● Supplied information
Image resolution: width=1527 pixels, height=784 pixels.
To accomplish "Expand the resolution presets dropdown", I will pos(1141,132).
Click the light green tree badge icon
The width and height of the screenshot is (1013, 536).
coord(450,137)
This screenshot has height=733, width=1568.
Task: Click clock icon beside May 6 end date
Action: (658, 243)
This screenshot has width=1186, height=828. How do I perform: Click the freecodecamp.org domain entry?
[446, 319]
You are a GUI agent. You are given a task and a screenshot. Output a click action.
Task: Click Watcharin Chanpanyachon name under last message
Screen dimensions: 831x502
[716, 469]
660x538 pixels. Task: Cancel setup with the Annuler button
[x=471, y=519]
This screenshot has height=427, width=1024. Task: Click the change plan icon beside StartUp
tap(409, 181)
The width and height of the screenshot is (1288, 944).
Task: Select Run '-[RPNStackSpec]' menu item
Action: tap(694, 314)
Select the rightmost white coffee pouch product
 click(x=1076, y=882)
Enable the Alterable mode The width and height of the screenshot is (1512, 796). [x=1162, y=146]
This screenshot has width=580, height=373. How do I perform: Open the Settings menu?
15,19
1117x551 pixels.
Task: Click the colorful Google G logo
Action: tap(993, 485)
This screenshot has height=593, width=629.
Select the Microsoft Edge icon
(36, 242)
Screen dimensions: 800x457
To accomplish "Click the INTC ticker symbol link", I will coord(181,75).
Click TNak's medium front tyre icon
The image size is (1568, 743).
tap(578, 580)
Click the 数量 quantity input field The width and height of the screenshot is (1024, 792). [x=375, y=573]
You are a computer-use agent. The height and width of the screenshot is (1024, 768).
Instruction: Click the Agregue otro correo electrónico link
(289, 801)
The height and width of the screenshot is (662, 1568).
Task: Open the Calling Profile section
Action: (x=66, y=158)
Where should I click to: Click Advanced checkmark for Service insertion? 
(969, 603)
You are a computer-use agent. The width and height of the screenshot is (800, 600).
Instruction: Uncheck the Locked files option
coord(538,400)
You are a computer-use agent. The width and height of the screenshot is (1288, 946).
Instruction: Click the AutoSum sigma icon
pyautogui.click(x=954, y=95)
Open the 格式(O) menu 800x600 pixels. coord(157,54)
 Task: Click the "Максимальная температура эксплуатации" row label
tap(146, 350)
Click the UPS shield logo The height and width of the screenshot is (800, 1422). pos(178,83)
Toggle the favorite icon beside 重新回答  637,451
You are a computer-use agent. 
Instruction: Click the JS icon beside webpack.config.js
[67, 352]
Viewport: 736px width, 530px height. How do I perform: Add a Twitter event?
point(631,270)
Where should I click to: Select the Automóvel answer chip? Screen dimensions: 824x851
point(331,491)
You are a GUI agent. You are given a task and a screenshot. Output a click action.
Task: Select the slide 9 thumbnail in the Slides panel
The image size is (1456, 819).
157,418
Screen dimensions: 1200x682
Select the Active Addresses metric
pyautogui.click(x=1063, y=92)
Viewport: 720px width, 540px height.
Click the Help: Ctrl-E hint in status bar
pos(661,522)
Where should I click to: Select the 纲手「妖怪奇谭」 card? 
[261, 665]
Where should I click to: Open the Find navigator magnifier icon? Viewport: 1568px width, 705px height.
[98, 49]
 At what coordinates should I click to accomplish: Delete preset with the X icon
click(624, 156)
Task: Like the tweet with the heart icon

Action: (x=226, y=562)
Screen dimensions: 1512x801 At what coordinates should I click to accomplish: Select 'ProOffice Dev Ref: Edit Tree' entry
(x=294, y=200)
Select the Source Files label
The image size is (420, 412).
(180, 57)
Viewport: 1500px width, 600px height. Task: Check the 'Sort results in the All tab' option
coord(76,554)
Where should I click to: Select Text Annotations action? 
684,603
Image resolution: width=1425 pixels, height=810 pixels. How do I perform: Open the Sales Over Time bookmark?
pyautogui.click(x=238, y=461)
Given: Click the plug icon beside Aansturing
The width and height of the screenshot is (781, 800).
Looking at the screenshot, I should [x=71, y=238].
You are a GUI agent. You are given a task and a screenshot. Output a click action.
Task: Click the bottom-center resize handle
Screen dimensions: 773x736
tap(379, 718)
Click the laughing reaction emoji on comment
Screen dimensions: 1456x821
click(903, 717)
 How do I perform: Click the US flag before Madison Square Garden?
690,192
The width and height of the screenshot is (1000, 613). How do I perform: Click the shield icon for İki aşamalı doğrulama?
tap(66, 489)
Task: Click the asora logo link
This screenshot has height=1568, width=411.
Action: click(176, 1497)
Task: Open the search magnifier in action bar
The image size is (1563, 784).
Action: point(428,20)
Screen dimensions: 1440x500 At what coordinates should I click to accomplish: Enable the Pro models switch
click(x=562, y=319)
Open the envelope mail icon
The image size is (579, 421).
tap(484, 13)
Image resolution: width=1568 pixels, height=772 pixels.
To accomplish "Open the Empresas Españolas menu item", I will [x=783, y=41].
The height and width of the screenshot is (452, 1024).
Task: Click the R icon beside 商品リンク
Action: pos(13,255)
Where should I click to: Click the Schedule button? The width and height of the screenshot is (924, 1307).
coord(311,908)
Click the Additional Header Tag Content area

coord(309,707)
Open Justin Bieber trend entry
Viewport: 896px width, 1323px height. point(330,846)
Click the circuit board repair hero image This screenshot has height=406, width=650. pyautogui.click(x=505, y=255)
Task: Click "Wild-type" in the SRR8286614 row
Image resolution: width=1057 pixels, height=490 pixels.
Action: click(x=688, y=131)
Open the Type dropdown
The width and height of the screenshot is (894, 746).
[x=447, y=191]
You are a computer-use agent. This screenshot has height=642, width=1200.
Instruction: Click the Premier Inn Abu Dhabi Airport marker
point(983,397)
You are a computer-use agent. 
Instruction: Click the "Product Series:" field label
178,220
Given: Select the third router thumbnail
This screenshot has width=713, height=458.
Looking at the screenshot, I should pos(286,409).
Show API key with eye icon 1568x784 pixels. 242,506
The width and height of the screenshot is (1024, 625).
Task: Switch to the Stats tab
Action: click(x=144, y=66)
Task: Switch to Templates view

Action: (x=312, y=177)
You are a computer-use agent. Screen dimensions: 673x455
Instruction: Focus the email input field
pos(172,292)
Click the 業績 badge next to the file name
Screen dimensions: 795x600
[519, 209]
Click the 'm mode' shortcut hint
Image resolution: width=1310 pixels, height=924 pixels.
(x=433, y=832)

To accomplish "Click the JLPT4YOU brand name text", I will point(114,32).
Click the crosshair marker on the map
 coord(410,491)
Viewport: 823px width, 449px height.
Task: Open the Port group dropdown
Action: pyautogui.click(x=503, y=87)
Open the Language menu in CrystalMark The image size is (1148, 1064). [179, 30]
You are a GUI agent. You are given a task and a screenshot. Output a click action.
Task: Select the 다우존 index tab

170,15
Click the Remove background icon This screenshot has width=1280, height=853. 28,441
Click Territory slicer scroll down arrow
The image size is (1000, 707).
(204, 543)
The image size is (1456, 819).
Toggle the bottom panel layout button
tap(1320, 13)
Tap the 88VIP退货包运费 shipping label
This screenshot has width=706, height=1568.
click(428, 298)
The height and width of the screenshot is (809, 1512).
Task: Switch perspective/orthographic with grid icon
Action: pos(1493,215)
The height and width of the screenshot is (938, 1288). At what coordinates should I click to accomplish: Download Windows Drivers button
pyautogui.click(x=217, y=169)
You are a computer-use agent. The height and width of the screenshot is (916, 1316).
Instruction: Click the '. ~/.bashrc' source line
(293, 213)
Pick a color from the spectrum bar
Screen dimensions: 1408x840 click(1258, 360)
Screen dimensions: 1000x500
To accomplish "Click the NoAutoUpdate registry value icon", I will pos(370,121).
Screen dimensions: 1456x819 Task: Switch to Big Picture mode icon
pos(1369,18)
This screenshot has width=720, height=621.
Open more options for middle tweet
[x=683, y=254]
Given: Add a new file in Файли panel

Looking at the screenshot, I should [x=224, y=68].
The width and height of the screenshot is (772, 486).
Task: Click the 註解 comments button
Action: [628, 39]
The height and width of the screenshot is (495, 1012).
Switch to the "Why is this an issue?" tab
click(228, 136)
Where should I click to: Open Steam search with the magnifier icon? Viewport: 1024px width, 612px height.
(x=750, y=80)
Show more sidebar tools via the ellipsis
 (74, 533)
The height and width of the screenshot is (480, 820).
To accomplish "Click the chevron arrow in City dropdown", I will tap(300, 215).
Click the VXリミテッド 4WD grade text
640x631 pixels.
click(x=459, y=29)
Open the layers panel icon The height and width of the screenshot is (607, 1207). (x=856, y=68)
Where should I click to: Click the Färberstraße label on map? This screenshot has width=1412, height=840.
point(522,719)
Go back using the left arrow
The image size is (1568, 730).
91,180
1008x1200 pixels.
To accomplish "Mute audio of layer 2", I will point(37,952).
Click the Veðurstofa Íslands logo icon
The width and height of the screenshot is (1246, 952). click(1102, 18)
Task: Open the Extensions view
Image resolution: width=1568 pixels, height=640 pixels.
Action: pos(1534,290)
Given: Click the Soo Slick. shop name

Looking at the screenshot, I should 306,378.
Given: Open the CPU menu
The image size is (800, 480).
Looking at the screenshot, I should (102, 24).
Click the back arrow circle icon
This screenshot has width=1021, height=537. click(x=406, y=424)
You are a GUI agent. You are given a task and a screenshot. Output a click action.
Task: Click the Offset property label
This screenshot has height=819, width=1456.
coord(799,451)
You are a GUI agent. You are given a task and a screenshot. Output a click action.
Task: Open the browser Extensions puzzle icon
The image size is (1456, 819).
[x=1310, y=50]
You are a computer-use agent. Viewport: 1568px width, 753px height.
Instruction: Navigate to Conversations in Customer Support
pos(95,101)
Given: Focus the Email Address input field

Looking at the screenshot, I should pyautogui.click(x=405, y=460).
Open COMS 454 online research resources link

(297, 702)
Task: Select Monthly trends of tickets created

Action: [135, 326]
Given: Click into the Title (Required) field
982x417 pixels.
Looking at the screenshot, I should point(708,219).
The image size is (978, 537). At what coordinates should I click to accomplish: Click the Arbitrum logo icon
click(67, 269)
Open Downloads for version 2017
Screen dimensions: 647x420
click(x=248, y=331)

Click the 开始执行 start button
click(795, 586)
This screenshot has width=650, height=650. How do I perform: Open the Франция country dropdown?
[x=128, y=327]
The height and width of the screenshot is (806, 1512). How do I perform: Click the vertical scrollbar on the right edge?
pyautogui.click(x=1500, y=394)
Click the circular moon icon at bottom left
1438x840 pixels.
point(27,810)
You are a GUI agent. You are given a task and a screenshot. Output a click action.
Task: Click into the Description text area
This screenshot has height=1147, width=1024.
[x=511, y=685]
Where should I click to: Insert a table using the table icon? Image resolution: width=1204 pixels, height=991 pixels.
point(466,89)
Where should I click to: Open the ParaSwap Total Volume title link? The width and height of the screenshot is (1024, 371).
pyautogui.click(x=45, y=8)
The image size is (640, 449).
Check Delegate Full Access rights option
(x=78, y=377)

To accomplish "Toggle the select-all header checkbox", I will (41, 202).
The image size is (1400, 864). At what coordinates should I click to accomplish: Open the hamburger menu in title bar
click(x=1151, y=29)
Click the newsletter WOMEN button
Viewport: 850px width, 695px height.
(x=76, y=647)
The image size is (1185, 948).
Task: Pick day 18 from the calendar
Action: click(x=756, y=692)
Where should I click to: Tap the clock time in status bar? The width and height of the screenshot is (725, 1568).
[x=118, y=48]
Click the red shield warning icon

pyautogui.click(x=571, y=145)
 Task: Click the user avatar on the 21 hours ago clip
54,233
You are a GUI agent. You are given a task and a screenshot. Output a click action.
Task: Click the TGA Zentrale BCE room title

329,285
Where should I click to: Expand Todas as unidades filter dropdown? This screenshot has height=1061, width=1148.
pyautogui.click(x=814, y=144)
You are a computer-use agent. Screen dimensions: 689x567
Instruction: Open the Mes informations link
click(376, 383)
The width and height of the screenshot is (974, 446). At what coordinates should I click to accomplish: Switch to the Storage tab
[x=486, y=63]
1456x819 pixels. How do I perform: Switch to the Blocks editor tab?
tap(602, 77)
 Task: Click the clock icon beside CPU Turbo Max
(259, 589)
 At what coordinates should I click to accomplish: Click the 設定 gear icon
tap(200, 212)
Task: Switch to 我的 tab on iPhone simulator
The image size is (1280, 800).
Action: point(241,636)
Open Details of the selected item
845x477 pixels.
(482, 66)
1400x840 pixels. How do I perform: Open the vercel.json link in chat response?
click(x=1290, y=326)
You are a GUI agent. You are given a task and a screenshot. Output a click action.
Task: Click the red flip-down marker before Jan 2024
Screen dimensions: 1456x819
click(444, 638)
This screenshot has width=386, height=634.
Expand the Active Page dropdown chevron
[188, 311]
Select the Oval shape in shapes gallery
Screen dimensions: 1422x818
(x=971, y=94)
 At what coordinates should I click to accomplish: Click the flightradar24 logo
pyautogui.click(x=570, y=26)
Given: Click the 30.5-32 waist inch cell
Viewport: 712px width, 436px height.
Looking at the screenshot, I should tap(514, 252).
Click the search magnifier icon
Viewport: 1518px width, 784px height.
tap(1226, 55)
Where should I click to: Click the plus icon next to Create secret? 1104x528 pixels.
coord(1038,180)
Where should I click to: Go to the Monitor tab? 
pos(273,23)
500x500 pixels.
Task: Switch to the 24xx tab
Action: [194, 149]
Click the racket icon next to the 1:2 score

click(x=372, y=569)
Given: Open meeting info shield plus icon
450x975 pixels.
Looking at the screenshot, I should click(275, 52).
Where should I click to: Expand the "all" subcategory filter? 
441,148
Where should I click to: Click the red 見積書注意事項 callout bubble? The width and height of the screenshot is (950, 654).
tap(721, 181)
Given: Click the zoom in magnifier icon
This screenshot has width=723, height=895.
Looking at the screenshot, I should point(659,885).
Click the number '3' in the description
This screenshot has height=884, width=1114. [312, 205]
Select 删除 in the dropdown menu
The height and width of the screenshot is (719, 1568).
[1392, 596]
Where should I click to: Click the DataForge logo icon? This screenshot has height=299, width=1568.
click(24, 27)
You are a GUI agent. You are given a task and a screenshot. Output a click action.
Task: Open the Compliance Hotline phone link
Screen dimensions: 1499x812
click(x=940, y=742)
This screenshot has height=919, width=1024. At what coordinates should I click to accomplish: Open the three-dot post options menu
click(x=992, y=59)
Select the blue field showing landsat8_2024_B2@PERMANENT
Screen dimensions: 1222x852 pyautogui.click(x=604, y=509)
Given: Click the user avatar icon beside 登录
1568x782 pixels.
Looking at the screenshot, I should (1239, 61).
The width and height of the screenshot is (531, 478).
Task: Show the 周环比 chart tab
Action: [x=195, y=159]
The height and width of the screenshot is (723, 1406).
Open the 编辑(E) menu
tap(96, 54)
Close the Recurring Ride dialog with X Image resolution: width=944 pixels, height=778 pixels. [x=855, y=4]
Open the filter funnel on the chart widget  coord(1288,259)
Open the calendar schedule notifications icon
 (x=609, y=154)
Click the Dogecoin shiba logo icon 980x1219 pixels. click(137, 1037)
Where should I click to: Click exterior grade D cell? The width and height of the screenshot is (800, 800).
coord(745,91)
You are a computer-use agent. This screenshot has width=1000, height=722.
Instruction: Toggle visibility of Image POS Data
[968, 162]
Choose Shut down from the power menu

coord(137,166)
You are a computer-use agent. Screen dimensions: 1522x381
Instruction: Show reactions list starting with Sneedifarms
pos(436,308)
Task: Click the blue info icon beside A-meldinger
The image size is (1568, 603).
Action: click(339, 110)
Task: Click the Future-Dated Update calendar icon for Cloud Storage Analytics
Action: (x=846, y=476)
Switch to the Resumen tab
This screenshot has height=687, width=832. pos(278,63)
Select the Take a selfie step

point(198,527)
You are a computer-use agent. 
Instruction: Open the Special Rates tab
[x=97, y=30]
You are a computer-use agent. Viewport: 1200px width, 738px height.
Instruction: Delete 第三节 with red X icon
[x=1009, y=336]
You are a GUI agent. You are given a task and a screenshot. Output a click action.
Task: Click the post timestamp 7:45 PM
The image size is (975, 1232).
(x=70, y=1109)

● Exercise description
Rewrite the data from the start through the line containing "I will pos(1141,132).", replacing "resolution presets" with "quality presets" and leaving everything else unchanged.

● Exercise result
Image resolution: width=1527 pixels, height=784 pixels.
To accomplish "Expand the quality presets dropdown", I will pos(1141,132).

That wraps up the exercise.